FDA approves updated heart pump
Published date : 11 September 2012
Article date : 11 September 2012
Cardiovasclar Business reports that the FDA has granted Abiomed clearance on a percutaneous, catheter-based Impella device providing peak flows of approximately four liters of blood per minute.
They say that the increased flow is delivered on the same console platform '9 French' catheter and introduced as the Impella 2.5. The heart pump will be marketed as the Impella CP (Cardiac Power) within the U.S. and is known commercially outside the U.S. as the Impella cVAD.
The FDA clearance designates that the Impella CP has the same indications for use as the Impella 2.5 (i.e., "intended for partial circulatory support using an extracorporeal bypass control unit, for periods up to six hours. It is also intended to be used to provide partial circulatory support (for periods up to six hours) during procedures not requiring cardiopulmonary bypass"). But, this approval includes a limitation in the Impella CP instructions for use.

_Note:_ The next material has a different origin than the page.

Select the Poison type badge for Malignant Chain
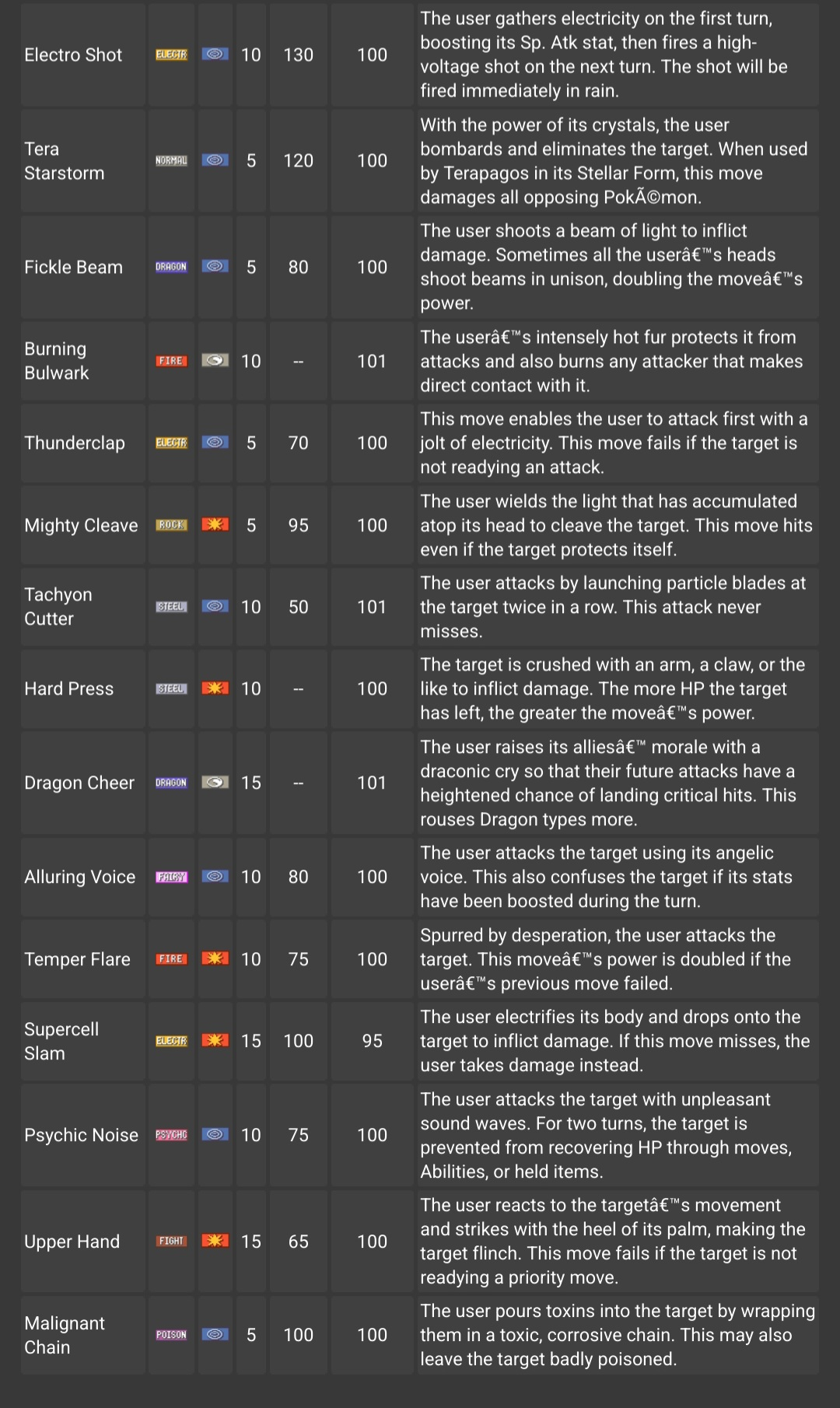Screen dimensions: 840x1408 [171, 1335]
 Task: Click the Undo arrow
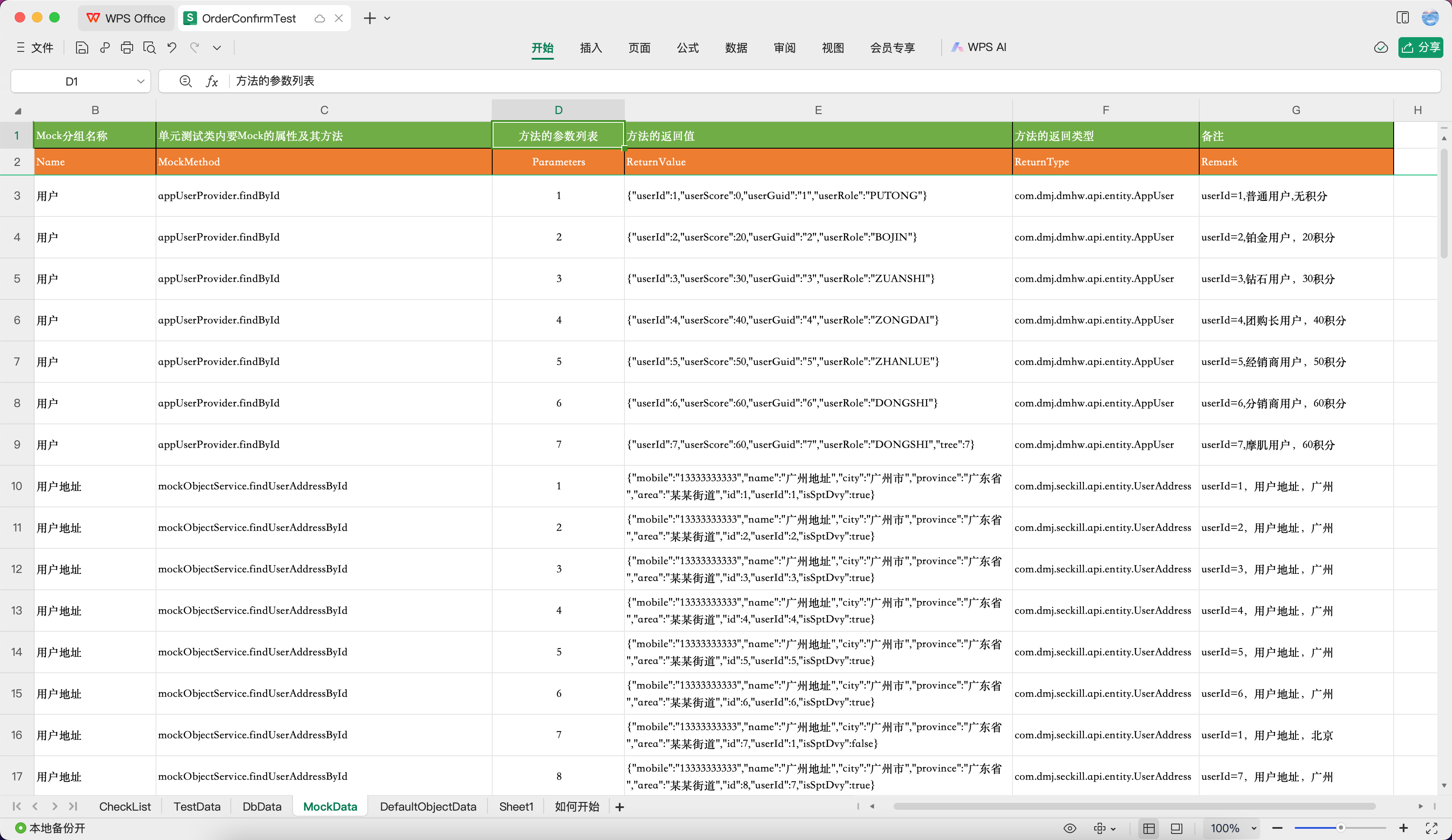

Apparently, the device is intended for partial circulatory support using an extracorporeal bypass control unit, for periods up to six hours. It is also intended to be used to provide partial circulatory support (for periods up to six hours) during procedures not requiring cardiopulmonary bypass.
Abiomed plans a controlled launch with leading heart hospitals in the U.S., with full U.S. commercial availability of the Impella CP expected towards the end of 2013.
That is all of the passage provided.